=== ИСТОЧНИК ===
Во время Великой Отечественной войны Юрий Софиев участвовал во Французском Сопротивлении, помогал бежать в безопасную зону пленным советским гражданам, укрывал у себя евреев, потом и сам попал в руки фашистов — его угнали на принудительные работы в Германию. Возвратился во Францию только после войны.

Он всегда хотел вернуться на родину, жил этой мечтой, не брал французского гражданства. Советские паспорта он и его семья получили в 1946 г., но тогда ещё опасно было ехать в СССР — можно было оказаться в сталинских застенках, в лагерях ГУЛАГа. Вернулась семья только в 1955 г., после смерти вождя.

Обосновались в Казахстане, в тёплой Алма-Ате, где Юрий Борисович тут же устроился научным иллюстратором в Институт Зоологии АН Каз. ССР. Он с детства увлекался рисованием, любил природу, путешествия, и новая его работа пришлась ему по душе. Он гордился ею, тем более что во Франции мыл окна больших парижских магазинов, дышал ядовитыми парами на химическом заводе в Монтаржи, и всегда был человеком второго сорта, как и другие русские эмигранты, жившие в постоянной нищете.
===
ЧТО НУЖНО СДЕЛАТЬ:
A. Ответьте по тексту о Юрии Софиеве:
(i) Куда угнали Софиева на принудительные работы?
(ii) В каком году он и его семья получили советские паспорта?
(iii) Кем он устроился работать в Алма-Ате?
B. Выпишите без изменений участок текста о Юрии Софиеве от «Во время Великой» до «после смерти вождя.» включительно.
=== ИСХОДНЫЕ ДАННЫЕ ===
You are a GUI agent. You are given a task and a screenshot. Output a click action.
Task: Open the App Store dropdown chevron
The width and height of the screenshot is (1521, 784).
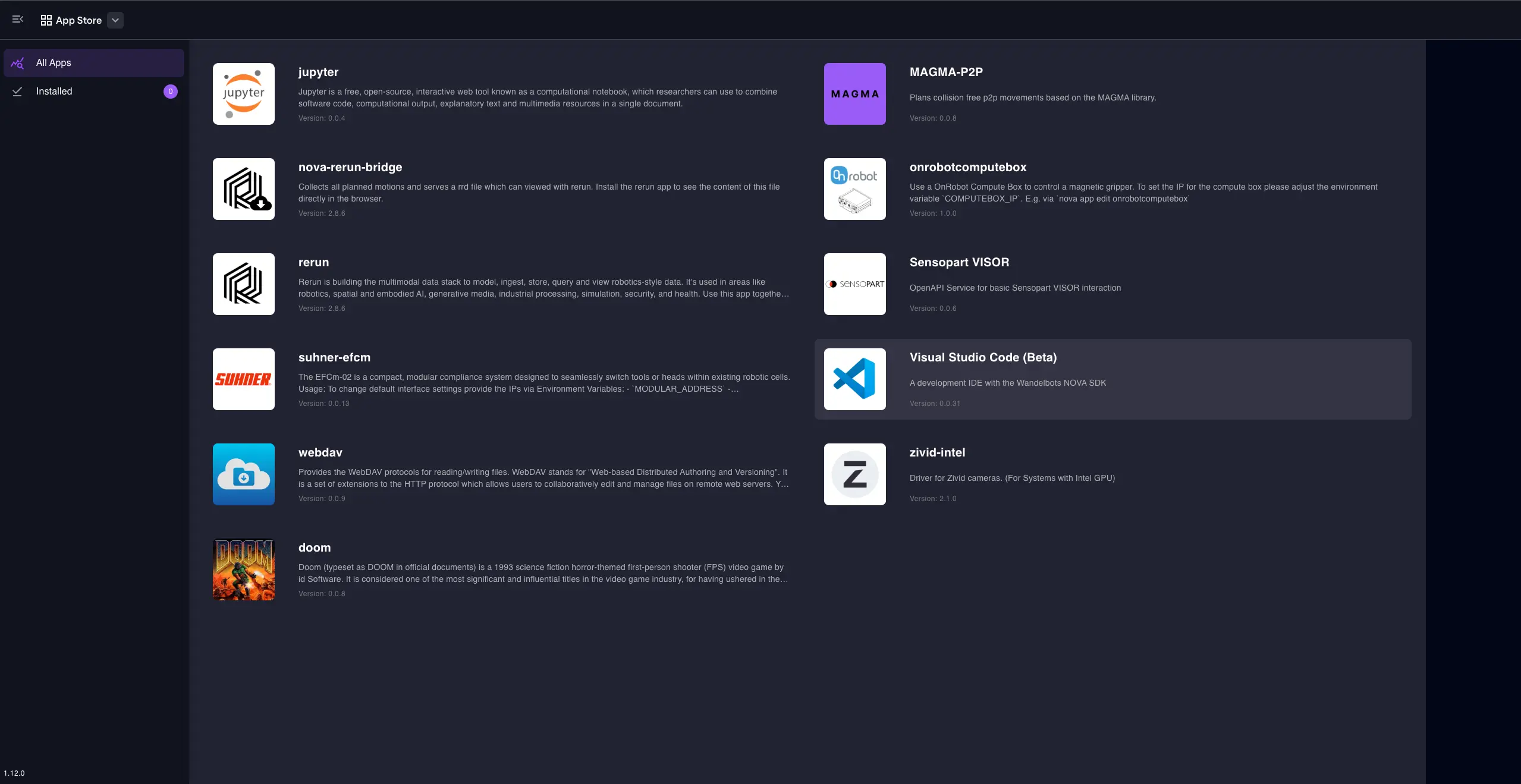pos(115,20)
===
ОТВЕТЫ ПО ЗАДАНИЯМ:
A.
(i) В Германию.
(ii) В 1946 г.
(iii) Научным иллюстратором в Институт Зоологии АН Каз. ССР.

B.
Во время Великой Отечественной войны Юрий Софиев участвовал во Французском Сопротивлении, помогал бежать в безопасную зону пленным советским гражданам, укрывал у себя евреев, потом и сам попал в руки фашистов — его угнали на принудительные работы в Германию. Возвратился во Францию только после войны.

Он всегда хотел вернуться на родину, жил этой мечтой, не брал французского гражданства. Советские паспорта он и его семья получили в 1946 г., но тогда ещё опасно было ехать в СССР — можно было оказаться в сталинских застенках, в лагерях ГУЛАГа. Вернулась семья только в 1955 г., после смерти вождя.